Financial innovation today: Towards economic resilience is authored by Mark Davis and Tim Braunholtz-Speight from the Bauman Institute in Leeds. It examines a number of issues around what is termed the decentralisation of finance.
The Times highlights a suggestion that P2P should come under a government guarantee umbrella: “The government should consider guaranteeing qualifying consumer investments made through alternative finance platforms, but only when these investments benefit the ‘real economy’, according to academics.
“The proposal is one of the recommendations made after a study of Britain’s peer-to-peer lending and crowdfunding industry conducted by the Bauman Institute at the University of Leeds.
Researchers said that wider participation in areas such as crowdfunding could be encouraged if the taxpayer acted as a backstop for direct investments made in local businesses, regional infrastructure and community projects, offering a cheaper, more efficient option for the public purse.”
The research is based on interviews with interviews with alternative-finance practitioners and looks at their motivations and ambitions, plus the scope for alternative finance to widen its consumer appeal.

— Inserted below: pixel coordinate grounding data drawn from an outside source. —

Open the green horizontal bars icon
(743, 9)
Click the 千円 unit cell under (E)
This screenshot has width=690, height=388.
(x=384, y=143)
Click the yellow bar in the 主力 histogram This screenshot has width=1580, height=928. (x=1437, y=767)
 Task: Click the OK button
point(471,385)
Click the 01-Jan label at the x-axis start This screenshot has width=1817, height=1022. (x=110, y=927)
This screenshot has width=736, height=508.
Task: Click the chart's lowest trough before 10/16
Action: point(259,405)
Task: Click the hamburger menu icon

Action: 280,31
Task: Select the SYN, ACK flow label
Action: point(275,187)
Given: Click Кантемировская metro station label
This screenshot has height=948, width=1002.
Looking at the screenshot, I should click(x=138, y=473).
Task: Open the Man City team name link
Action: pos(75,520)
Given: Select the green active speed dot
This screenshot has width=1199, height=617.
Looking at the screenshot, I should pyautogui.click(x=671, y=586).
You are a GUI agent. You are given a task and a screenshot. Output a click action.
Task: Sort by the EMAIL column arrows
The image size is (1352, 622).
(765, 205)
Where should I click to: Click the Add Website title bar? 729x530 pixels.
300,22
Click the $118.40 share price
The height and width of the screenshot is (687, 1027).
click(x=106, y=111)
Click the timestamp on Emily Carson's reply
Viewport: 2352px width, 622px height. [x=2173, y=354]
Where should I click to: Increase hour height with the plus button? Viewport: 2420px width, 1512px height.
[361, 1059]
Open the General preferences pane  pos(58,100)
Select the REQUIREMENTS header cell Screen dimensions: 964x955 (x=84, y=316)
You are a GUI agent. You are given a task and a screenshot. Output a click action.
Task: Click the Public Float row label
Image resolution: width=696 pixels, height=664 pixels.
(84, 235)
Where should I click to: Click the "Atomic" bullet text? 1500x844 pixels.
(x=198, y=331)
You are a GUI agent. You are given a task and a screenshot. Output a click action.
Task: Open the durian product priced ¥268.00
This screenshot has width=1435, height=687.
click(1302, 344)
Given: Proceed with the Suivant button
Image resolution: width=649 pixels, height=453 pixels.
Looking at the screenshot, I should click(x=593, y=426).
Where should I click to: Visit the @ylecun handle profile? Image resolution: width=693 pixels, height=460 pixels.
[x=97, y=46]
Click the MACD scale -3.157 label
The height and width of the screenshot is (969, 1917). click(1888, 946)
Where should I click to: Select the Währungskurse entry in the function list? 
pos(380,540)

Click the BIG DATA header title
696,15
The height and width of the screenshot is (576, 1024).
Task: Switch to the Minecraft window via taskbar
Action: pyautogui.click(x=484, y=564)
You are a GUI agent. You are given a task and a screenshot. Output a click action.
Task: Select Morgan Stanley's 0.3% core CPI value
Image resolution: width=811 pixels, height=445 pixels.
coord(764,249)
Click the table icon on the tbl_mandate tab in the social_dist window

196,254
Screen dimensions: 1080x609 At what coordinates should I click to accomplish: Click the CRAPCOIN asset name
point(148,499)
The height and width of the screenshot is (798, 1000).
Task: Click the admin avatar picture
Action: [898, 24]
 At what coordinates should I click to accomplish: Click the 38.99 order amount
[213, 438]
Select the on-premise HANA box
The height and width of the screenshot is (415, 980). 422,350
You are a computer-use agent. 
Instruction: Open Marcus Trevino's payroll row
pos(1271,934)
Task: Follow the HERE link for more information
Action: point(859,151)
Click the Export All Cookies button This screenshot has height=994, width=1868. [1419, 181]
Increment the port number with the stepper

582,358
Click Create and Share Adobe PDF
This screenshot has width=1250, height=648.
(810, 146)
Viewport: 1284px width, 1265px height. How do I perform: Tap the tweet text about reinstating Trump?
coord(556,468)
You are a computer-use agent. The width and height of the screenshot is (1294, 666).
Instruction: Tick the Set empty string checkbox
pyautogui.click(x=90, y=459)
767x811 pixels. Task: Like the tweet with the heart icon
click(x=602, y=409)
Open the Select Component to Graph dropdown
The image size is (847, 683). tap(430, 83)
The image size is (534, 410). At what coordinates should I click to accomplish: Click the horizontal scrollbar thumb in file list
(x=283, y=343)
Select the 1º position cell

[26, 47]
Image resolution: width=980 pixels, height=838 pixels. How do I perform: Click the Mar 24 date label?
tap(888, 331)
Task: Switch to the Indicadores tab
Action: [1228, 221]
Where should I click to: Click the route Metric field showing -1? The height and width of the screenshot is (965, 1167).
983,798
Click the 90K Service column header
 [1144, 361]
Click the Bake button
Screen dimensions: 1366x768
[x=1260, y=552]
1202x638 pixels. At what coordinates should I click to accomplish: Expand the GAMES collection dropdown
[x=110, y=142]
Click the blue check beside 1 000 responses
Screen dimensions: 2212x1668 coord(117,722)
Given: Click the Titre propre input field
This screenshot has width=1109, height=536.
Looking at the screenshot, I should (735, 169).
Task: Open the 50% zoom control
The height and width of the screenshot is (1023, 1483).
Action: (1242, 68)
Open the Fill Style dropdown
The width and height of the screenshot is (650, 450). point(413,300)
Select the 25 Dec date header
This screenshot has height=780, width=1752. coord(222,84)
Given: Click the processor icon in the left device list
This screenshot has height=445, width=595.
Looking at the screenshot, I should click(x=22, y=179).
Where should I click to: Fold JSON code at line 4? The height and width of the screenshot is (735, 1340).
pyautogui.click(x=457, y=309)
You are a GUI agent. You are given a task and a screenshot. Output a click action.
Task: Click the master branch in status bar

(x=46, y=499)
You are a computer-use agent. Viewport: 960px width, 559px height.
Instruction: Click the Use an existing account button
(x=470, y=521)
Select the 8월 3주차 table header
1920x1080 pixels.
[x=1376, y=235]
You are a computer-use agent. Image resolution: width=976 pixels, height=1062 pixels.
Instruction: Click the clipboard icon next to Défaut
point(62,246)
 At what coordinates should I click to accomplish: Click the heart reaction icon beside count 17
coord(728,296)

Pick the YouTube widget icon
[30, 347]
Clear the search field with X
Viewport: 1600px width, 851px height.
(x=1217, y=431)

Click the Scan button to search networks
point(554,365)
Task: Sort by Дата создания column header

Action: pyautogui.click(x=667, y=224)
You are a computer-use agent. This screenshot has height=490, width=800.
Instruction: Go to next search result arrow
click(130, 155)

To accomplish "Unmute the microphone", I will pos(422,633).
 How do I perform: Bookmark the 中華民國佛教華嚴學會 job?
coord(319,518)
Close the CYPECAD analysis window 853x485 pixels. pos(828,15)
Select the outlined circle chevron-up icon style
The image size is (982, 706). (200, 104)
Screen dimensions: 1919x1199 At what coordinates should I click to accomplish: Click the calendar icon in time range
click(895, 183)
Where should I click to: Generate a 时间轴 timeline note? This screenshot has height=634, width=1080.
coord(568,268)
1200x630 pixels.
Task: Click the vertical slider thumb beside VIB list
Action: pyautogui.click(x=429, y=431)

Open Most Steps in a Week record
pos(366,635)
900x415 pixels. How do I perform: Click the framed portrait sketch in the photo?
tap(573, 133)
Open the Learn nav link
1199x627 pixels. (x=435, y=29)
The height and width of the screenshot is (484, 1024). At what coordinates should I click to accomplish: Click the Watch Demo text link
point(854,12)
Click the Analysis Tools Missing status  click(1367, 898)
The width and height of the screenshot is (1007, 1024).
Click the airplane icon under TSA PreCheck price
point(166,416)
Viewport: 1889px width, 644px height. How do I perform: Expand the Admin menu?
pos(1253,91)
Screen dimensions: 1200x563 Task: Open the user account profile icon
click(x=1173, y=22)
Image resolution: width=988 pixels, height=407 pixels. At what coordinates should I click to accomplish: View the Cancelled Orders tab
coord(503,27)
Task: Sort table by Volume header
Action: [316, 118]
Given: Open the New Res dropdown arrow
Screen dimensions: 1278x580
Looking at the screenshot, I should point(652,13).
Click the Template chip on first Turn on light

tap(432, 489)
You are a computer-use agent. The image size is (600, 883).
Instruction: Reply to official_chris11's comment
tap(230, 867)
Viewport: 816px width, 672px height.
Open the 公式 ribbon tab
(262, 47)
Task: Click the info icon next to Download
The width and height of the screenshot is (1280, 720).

“The UK ‘AltFin’ sector is growing fast, worth £3.2bn in 2015 – a five-fold increase on two years previously. This is still a small part of overall UK financial services, but in some sub-sectors the alternative is becoming significant. Although banks lent over £50bn to SMEs in 2015, 14% of new loans to small businesses came via alternative finance platforms. In the community enterprise field, the £61m raised through community shares last year is a significant sum. And while it is smaller, donation-based crowdfunding is the fastest-growing part of alternative finance.
The basic business model is that funders (individuals) transfer money to fundraisers (individuals or organisations) through an online platform, which charges fundraisers a fee for this service. Beyond this there are many different financial arrangements, all with different implications for funders and fundraisers. Peer-to-peer loans, bonds and debentures have to be repaid with interest. Community shares are regulated to keep dividend payments low, but give shareholders a say in the governance of the fundraising organisation. Donations are the simplest model, with companies suggesting that offering ‘in-kind’ or symbolic rewards to donors helps raise money.”